Exercise aim: Please repeat nothing except the lines from the one containing "This screenshot has width=706, height=363." through the end of the records, exactly and without pictures.

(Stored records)
---------------
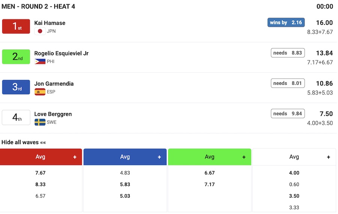This screenshot has height=214, width=338.
Task: Click the 'wins by 2.16' badge
Action: tap(286, 23)
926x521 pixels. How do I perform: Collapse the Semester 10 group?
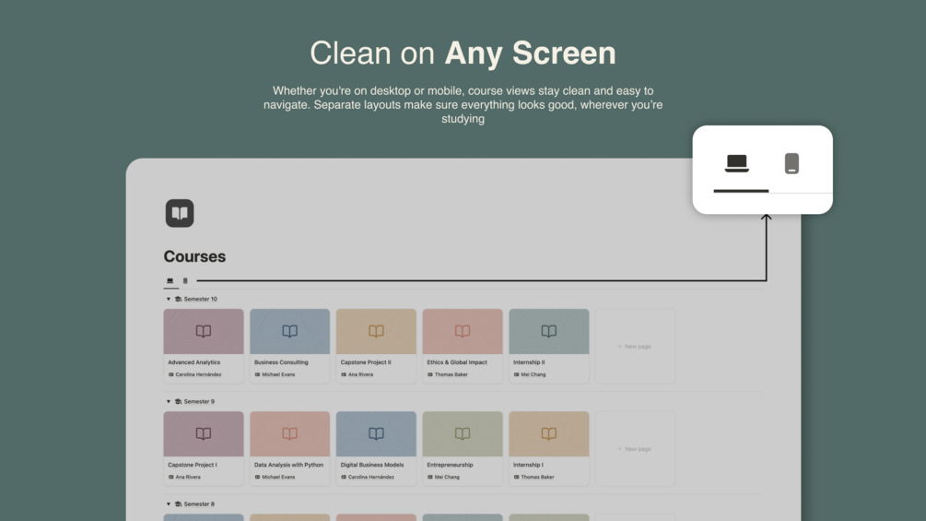point(169,299)
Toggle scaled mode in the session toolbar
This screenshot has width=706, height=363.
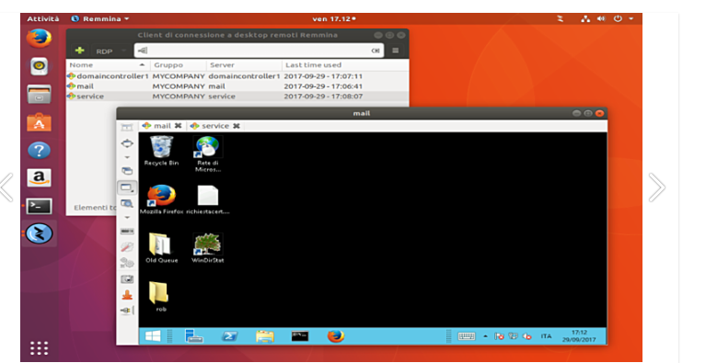click(127, 203)

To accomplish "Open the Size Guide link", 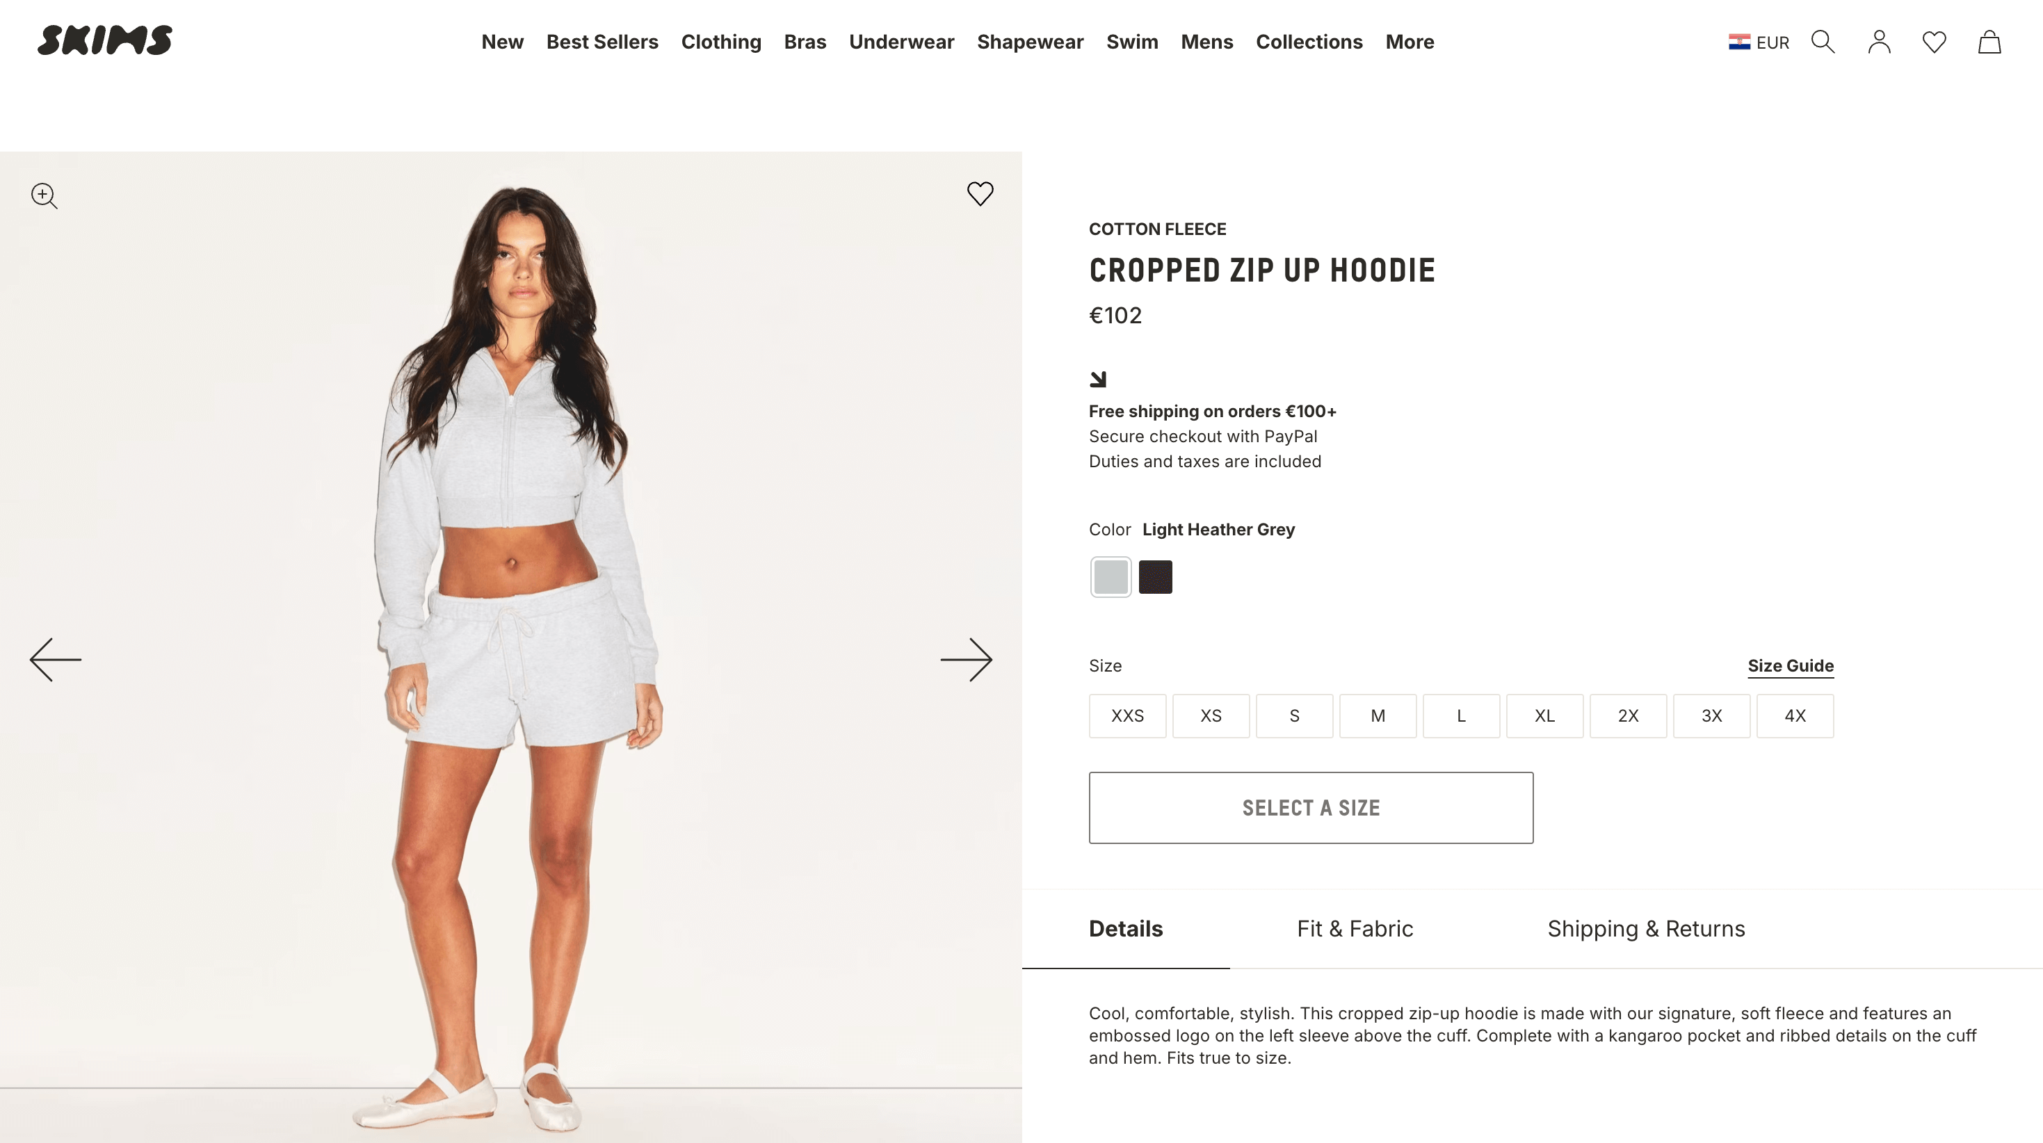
---------------
Task response:
This screenshot has width=706, height=363.
click(127, 203)

To accomplish "Open the Size Guide link", 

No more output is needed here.